Wedding magazines – Pros and cons
Published date: 10th January 2019 | Author: Hollie Bond
The first magazine totally devoted to all things bridal was – and what name would you have chosen had you had carte blanche? – Brides, which first appeared in the USA in 1934. In fact related matters appeared as early as 1693 in The Lady’s Mercury, though whether a one-page publication qualifies as a magazine is moot; likewise they would have been difficult to avoid in The Lady’s Magazine, a periodical that first saw the light of day in 1770.
It’s not entirely surprising that the man who came up with the idea for Brides was an advertising manager who spotted an elephant-sized gap in the market. His brainchild had few problems filling its pages with ads from existing wedding services and goods suppliers, but tellingly it soon drove the market, both in the style of weddings it promoted as traditional and to be aspired to, and by holding workshop events for those in or hoping to join the wedding industry.
You’ll no doubt have noticed Brides Magazine has quite a few rivals nowadays, both print magazines and online sites of varying descriptions – including this site of course. At a time when lots of print publications have gone to the wall, the bridal market seems to be strong. So we ask ourselves what do they do well, what do they do less well, and what other pros and cons are there associated with print publications.
The first negative factor to consider is cost – they are not cheap, and you can spend a small fortune in a few months if you develop a bridal mag habit. For those of us of a green persuasion their sometimes hard to recycle super-glossy paper is another worry – and how many trees were felled to produce the record-setting 1271-page Spring 2000 edition of Brides? Plus, if the supplies of pink in the world are limited, wedding mags could tip us into a resource crisis – have we already reached peak pink?
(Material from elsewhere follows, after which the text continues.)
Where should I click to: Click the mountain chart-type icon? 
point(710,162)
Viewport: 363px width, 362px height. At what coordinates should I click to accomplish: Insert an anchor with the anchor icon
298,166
But plenty of positives can be cited in their favour. Looking for the dress? You can compare styles, prices and trends just by flicking through the pages of a good version. And there’s something very rewarding about cutting out articles and pictures to form a style-book that online alternatives miss out on – you can’t smell those inks, enjoy the haptics of crinkling paper…
And we’re back to the negatives again. Where are you in your relationship? If the question has not yet been popped and you start to pile up copies of wedding mags, he may get scared. It’s easier to hide your browsing history (and not for the reason he probably does) than a three foot tower of paper. If you’ve become addicted it can cause problems nearer the day too, should you spot something even more perfect than what you’ve spent months (years?) planning. When you’ve got the dress, a theme, a venue, and your style worked out, go cold turkey and stop buying them (and visiting your favourite 150 online outlets too).
To our minds the web possesses two massive advantages over printed mags. The first is the sheer number of sites, thus the variety of voices, styles, ideas… And the second is that you can search those sites so easily. Searching printed mags is laborious, with the ever present risks of wrist sprains and paper cuts, ugh.
So what’s the conclusion? Given we love wedding magazines we think it’s worth buying a chosen selection for a time, in particular because some of the writers are really good, and some of the pictures are fabulous. But the web is free, quick and diverse (and your habit easier to hide), so we’re guessing that like us you’ll spend more time pressing keys than turning pages.